* **Supplied data**
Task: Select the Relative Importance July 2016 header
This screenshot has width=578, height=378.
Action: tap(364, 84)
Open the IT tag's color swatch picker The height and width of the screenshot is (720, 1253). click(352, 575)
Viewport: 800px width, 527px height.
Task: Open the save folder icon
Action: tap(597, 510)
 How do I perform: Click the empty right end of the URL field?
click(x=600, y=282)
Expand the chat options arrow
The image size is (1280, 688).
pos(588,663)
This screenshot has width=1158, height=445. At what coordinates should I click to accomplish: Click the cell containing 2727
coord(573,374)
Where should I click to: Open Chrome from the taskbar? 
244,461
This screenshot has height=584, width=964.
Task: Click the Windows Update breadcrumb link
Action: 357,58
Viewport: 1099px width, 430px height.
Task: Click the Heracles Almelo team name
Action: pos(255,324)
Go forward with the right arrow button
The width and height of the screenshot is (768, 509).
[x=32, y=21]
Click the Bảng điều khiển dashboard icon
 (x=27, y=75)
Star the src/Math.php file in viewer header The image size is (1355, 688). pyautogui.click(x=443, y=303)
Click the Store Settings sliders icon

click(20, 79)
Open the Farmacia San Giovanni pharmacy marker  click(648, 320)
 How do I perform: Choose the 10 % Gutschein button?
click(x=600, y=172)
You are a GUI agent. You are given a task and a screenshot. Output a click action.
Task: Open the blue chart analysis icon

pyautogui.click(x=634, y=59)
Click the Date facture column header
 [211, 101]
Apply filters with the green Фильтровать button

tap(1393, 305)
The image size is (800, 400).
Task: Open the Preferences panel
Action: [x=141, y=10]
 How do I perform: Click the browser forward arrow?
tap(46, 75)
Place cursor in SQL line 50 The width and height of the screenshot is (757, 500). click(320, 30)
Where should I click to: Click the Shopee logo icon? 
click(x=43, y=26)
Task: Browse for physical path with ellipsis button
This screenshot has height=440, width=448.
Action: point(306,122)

* **Activity**
Every line from the one containing "Place cursor in" through the last line of the entries above must be output exactly. Leave the rest out.

* **Solution to the exercise**
Place cursor in SQL line 50 The width and height of the screenshot is (757, 500). click(320, 30)
Where should I click to: Click the Shopee logo icon? 
click(x=43, y=26)
Task: Browse for physical path with ellipsis button
This screenshot has height=440, width=448.
Action: point(306,122)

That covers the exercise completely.